_Task instructions_
Reproduce the records exactly. Leave the pictures out.

[Opening The data section]

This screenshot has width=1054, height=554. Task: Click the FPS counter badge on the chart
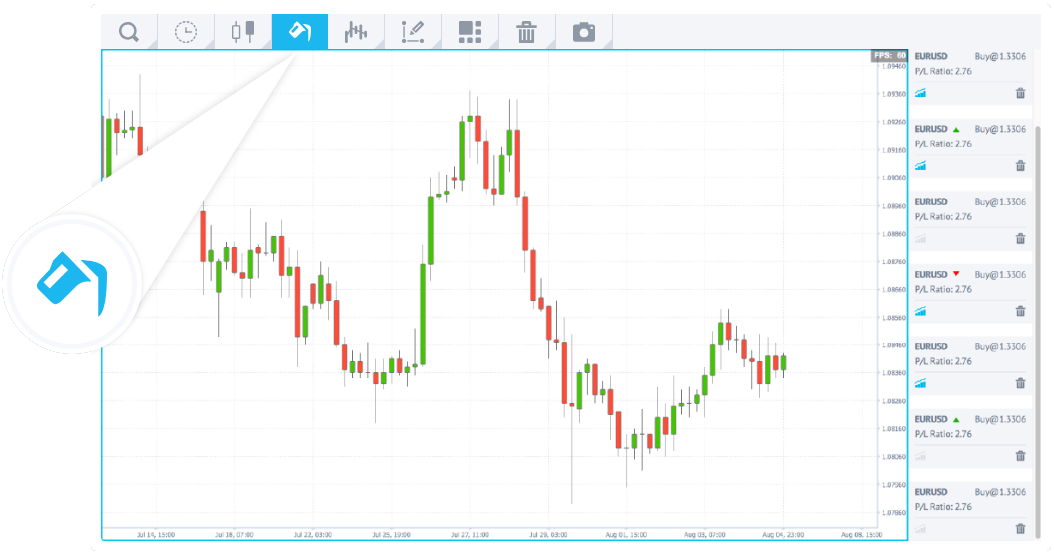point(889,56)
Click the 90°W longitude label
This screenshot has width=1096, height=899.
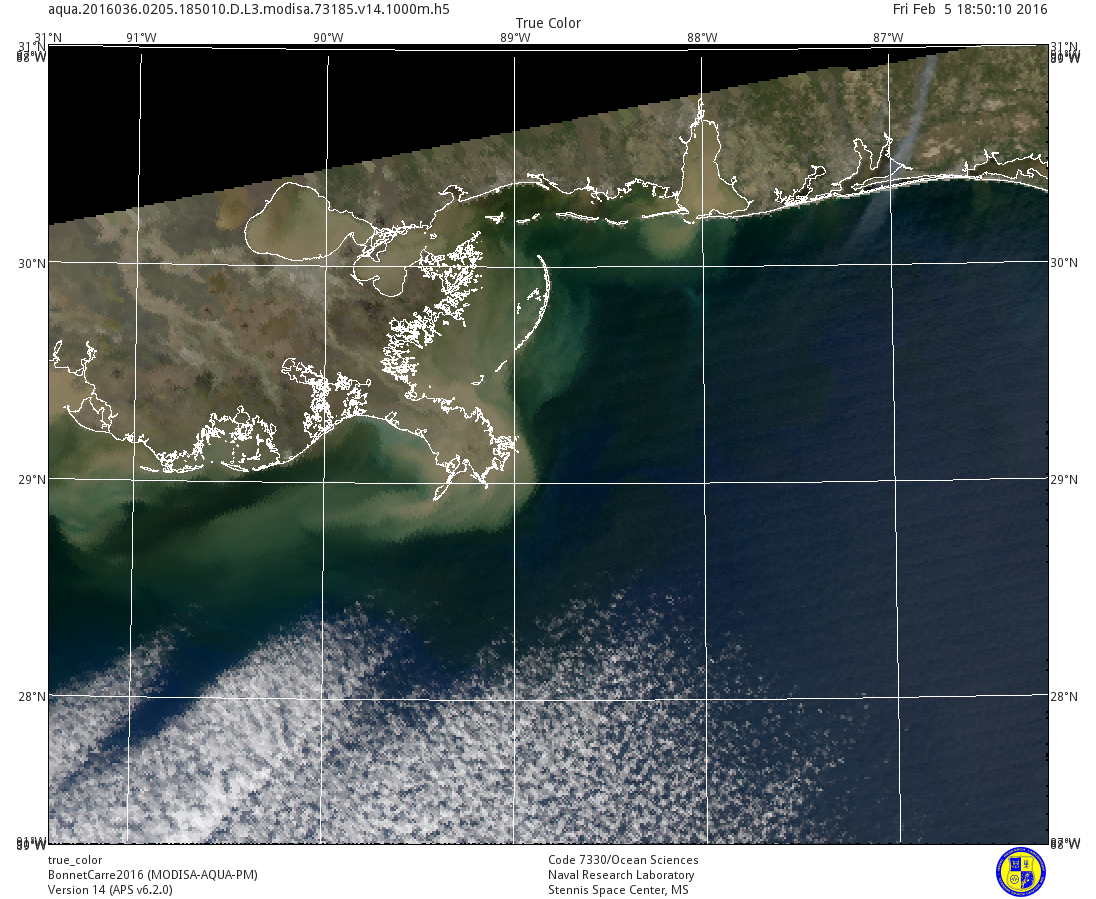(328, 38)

[Closing The data section]

_Answer section_
This screenshot has width=1054, height=554. Task: Click the FPS counter badge on the chart
point(889,56)
Click the 90°W longitude label
This screenshot has width=1096, height=899.
(328, 38)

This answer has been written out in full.